It's not clear what you mean when you ask if it is okay. If that is how the language works, then that's how it works. I assume that what you're really asking is whether it okay to analyze some null case as ERG.
It is well known that it is difficult to decide whether Austronesian languages have ergative alignment or accusative alignment because their incredibly rich voice systems make it difficult to tell what is the "basic" transitive clause. We need to know what the basic transitive clause looks like because that is what we compare to the intransitive clause to determine whether the pattern at hand looks ergative or not.
You give two options for the basic transitive clause.

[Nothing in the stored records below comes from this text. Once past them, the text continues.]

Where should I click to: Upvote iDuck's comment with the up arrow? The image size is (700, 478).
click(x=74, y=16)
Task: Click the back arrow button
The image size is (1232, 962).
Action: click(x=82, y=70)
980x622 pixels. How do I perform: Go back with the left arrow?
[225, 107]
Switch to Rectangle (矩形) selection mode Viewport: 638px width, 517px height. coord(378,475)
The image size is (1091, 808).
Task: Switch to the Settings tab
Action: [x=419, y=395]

(1) V+patient trigger _ ERG-Noun _ ABS-Noun (V_S_O);
(2) V+actor trigger _ OBL-Noun _ ABS-Noun (V_O_S);
Say we take (1) as basic. Then the alignment looks ergative because S in actor voice intransitive get marked with the same case as O in (1). If (1) is the basic transitive clause, then what is going on in (2)? We have to analyze it as some sort of antipassive, where O has been demoted and appears in an oblique, while S gets the same case as actor voice intransitive because (2) is actually intransitive itself in virtue of being an antipassive.
What if we take (2) as the basic transitive clause? Then the alignment looks accusative because the A argument gets marked with the same case actor voice intransitive subjects. This would mean that what you call OBL here is actually an accusative case. If we take this path, then what must we say about (1). Well, we have to say that it is a passive clause. The thematic object has been promoted to subject of an intransitive verb, which is what it bears the same case as a normal intransitive subject. What you're call ERG would then have to to be the oblique agent.
So what can the morphology tell us (In particular, what can the fact that your ERG above is unmarked tell us)? I think we have to pick our poison. It is typologically rare for ergative to be the unmarked case. At the same time, it is also typologically rare for oblique arguments, like the demoted agent of a passive, to be morphologically unmarked. Whether we decide (1) or (2) is the basic transitive clause, we're in a pickle. I really can't say anything more without looking at more data.
NOTE: You could always just reject this dichotomy and say that this language is neither ergative nor accusative, but has a tripartite case systems where the A case is morphologically unmarked. I think this is typologically rare, but I don't know as much about these kinds of systems.